Le 2 novembre, la 15ᵉ édition de la Conférence des éditeurs à Sharjah a ouvert ses portes avec une trentaine de rencontres thématiques, prélude à deux journées d’échanges intenses entre professionnels du livre. Deux tables rondes avaient pour sujet l'accès aux marchés britannique et américain par les éditeurs étrangers. Compte-rendu.
Le marché britannique : entre défis et opportunités
Rachel Stevens, directrice du pôle littérature du British Council et Sean Campbell de la maison indépendante Époque press ont animé la table ronde dédiée au marché britannique en dressant un état des lieux contrasté.
Le marché est dominé par les grands groupes, mais les éditeurs indépendants y jouent un rôle clé, notamment dans la littérature en traduction et la découverte de nouveaux talents. Rachel Stevens a souligné que la présélection de l’International Booker Prize de 2025 ne comptait que des éditeurs indépendants.
Les défis sont persistants avec des coûts de production qui ont doublé. Les conséquences du Brexit et les tarifs internationaux pèsent lourdement sur les petites structures.
Même si les chiffres de vente pour la littérature en traduction sont difficiles à obtenir, Rachel Stevens a cité une étude de la Fondation Booker en 2023 qui a révélé un intérêt croissant pour les traductions, surtout chez les lecteurs plus jeunes.
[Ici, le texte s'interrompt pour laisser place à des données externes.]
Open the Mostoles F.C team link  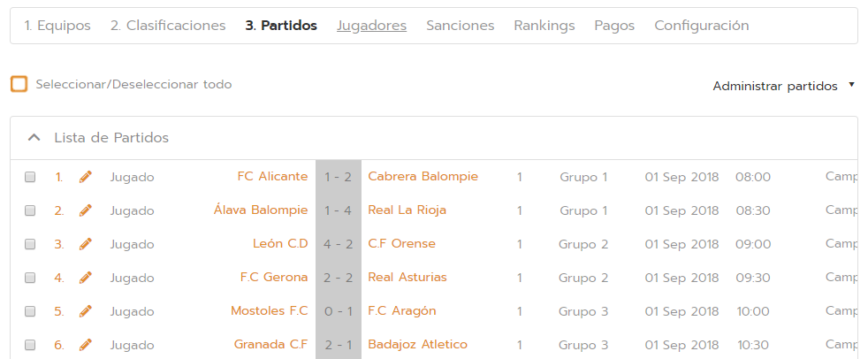(x=269, y=311)
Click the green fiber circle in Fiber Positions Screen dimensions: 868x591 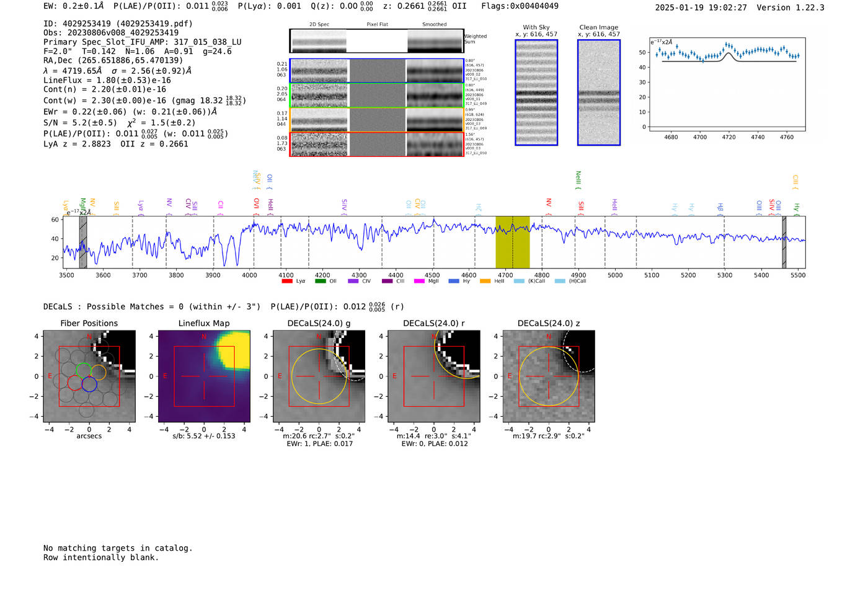point(83,371)
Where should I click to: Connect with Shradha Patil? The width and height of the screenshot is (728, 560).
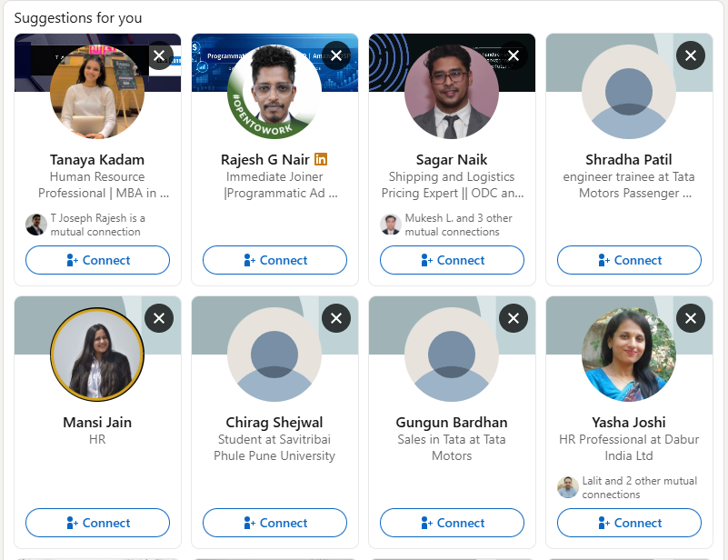[x=629, y=260]
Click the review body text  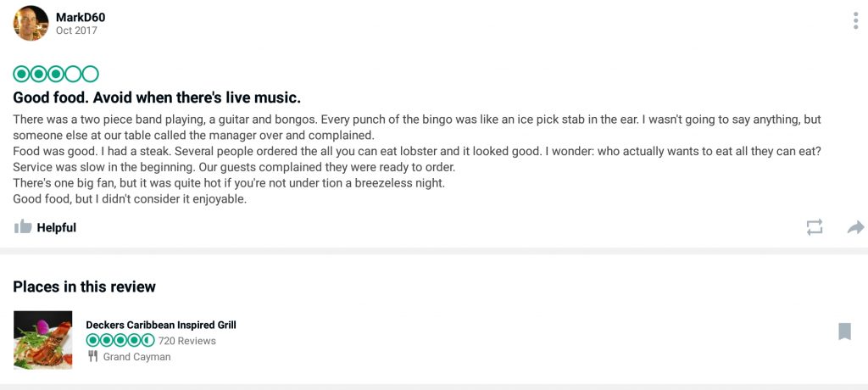coord(417,159)
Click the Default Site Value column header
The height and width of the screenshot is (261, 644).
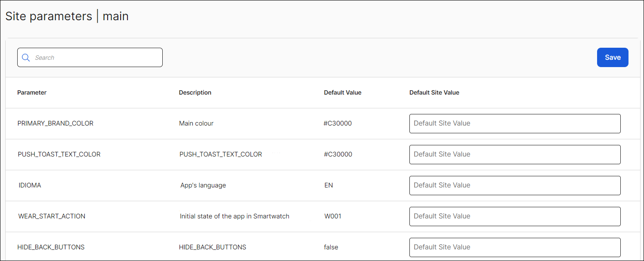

Sean Campbell, qui a fondé Époque press en 2018, de son côté a décrit « Une scène indé florissante » inventive et résiliente, toujours ouverte aux livres audacieux. Il a recommandé aux éditeurs étrangers de « pitcher » plutôt le réseau d’éditeurs indépendant Indie Press Network, qui œuvre à créer des liens solides, que ce soit avec des traducteurs ou des éditeurs à l’étranger. Il a aussi recommandé le site du Queen Mary Small Press Fiction Prize pour donner un aperçu des maisons d’édition indépendantes qui ont gagné des prix récemment.
Bien que le gouvernement britannique n’offre pas d’aide directe, des financements pour les traductions existent en Écosse, au Pays de Galles, ou via des organisations comme English PEN.
Sean Campbell a conclu son propos par un exemple concret : Époque Press a récemment noué un partenariat avec la maison égyptienne Al Arabi pour échanger des titres, une initiative qu'il a encouragé les éditeurs présents dans le public à reproduire.
Le marché américain : visibilité et défis linguistiques
Comme pour la Grande-Bretagne, on manque de données fiables sur les États-Unis, où les chiffres sur les traductions restent approximatifs. Ceux-ci représentent environ 3 % de la fiction publiée, a expliqué Juan Milà, de la maison d’édition spécialisée en littérature internationale, HarperVia. Si la structure appartient à HarperCollins, elle fonctionne « plutôt » comme une maison d’édition indépendante, a assuré Juan Milà. L’éditeur espagnol vient de la maison indépendante Ediciones Salamandra (depuis rachetée par Random House Grupo Editorial) et a été recruté en 2018 pour créer HarperVia.
Aux États-Unis peu d’équipes éditoriales lisent des langues étrangères, même s'il y a des exceptions. Chez HarperVia, les équipes de Juan Milà sont ainsi capables de travailler dans dix langues, ce qui permet une sélection plus personnalisée des manuscrits. HarperVia a par exemple publié Un animal sauvage de Joël Dicker le mois dernier et prépare prochainement la sortie du dernier roman de la Géorgienne Nino Haratischwili (traduit de l’allemand).
De manière plus large, les perspectives s'améliorent néanmoins outre-Atlantique. « Ce qui est clair, c’est qu’au cours des dix dernières années, les livres traduits sont devenus plus visibles, notamment grâce aux prix littéraires tels que l’International Booker ou les National Book Awards », a conclu Juan Milà.